Texas Deputy Securities Commissioner Orders Refund and Sanctions Firm and its Agents for Sales of GWG L Bonds

Apr 7
2026

AUSTIN, Texas — Earlier today,  Deputy Securities Commissioner for the state of Texas, Cristi R. Ochoa, issued three orders against Landolt Securities, Inc., Ting Chen, and Wang Chang Tsai (“Respondents”) for failures in supervising the sale of GWG Holdings Inc. (“GWG”) L Bonds to Texas investors. These orders reprimand Respondents, order Respondents to provide refunds to certain clients, and assess administrative fines against Respondents.

The action follows a staff investigation triggered by a customer complaint disclosure in January 2025 concerning L Bond sales. GWG L Bonds were high yield, unrated corporate bonds originally used to finance life insurance policies and later invested in loans backed by illiquid alternative assets. The bonds paid interest rates between 5.50% and 8.50%, depending on maturity.

Investing in L Bonds carried significant risk, including the potential loss of the entire investment. The bonds were speculative and suitable only for investors with substantial financial resources and no need for liquidity. L Bond holders’ claims to the underlying life insurance assets were subordinate to the creditors of GWG subsidiaries, increasing the risk of loss. GWG Holdings Inc. filed for Chapter 11 bankruptcy in April 2022.

The investigation found that the firm and agents approved L Bond sales that violated its internal suitability guidelines. Some investors allocated between 24% and 29% of their net worth to L Bonds, exceeding the 15% limit. Others were over the firm’s age threshold of 70. Client account forms were incomplete or inconsistent, failing to properly document whether the investments exceeded the thresholds or the rationale for approval. Despite these deficiencies, the transactions were authorized.

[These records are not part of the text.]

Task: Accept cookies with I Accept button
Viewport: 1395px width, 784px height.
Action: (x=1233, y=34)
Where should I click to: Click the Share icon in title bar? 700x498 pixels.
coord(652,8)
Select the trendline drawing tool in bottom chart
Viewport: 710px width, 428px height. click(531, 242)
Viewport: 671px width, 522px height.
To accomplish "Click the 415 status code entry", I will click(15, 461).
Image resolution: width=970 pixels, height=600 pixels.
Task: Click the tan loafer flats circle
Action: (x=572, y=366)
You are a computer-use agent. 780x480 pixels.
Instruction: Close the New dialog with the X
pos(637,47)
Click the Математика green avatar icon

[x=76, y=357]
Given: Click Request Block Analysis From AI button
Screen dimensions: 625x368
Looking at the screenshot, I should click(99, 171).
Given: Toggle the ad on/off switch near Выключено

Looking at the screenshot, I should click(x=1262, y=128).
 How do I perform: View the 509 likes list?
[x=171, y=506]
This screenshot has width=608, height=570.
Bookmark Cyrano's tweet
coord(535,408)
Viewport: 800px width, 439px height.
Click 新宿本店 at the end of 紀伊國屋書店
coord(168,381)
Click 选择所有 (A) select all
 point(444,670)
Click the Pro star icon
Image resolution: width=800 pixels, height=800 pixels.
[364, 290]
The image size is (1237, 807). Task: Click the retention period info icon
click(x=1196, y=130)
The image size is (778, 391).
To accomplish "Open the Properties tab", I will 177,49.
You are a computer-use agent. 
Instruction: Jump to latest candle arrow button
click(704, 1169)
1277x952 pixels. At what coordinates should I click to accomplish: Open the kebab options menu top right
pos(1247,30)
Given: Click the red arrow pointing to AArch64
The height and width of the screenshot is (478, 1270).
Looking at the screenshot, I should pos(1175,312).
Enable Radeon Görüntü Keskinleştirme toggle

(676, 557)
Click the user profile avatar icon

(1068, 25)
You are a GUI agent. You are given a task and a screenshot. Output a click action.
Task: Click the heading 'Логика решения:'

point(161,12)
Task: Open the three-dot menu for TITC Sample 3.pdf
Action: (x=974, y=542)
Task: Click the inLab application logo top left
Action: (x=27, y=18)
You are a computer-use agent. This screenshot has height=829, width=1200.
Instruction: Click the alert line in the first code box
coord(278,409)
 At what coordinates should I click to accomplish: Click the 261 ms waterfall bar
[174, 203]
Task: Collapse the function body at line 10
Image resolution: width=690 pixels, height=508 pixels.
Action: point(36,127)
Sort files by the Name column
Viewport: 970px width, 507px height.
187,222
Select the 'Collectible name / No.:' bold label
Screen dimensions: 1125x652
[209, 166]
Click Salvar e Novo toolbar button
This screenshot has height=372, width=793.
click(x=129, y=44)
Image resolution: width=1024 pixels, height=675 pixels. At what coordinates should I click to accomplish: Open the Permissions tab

The Texas Securities Act and the Board’s Rules require broker dealers to maintain supervisory systems reasonably designed to achieve compliance with applicable securities laws. The Deputy Commissioner concluded that the firm’s failure to enforce its guidelines and verify client information is a violation of §115.10 of the Board Rules, and the agents’ failure to ensure that clients’ concentration in L Bonds did not exceed 15% of their net worth, and that clients over the age of 70 did not purchase L Bonds, constituted inequitable practices in the sale of securities.

“The monitoring systems this firm had in place were insufficient to detect unsuitable sales of high-risk investments,” said Deputy Commissioner Ochoa. “As such, certain sales were approved that frankly, should not have been. We appreciate the firm’s cooperation throughout the process and appreciate the agents agreeing to refund certain clients. Any day we can get money back into the hands of aggrieved investors is a good day. Protecting Texas investors is, after all, our pivotal mission.” 

Nadda Rungruangphol, an attorney in the Legal and Investigations Division, led the agency’s good work in the matter.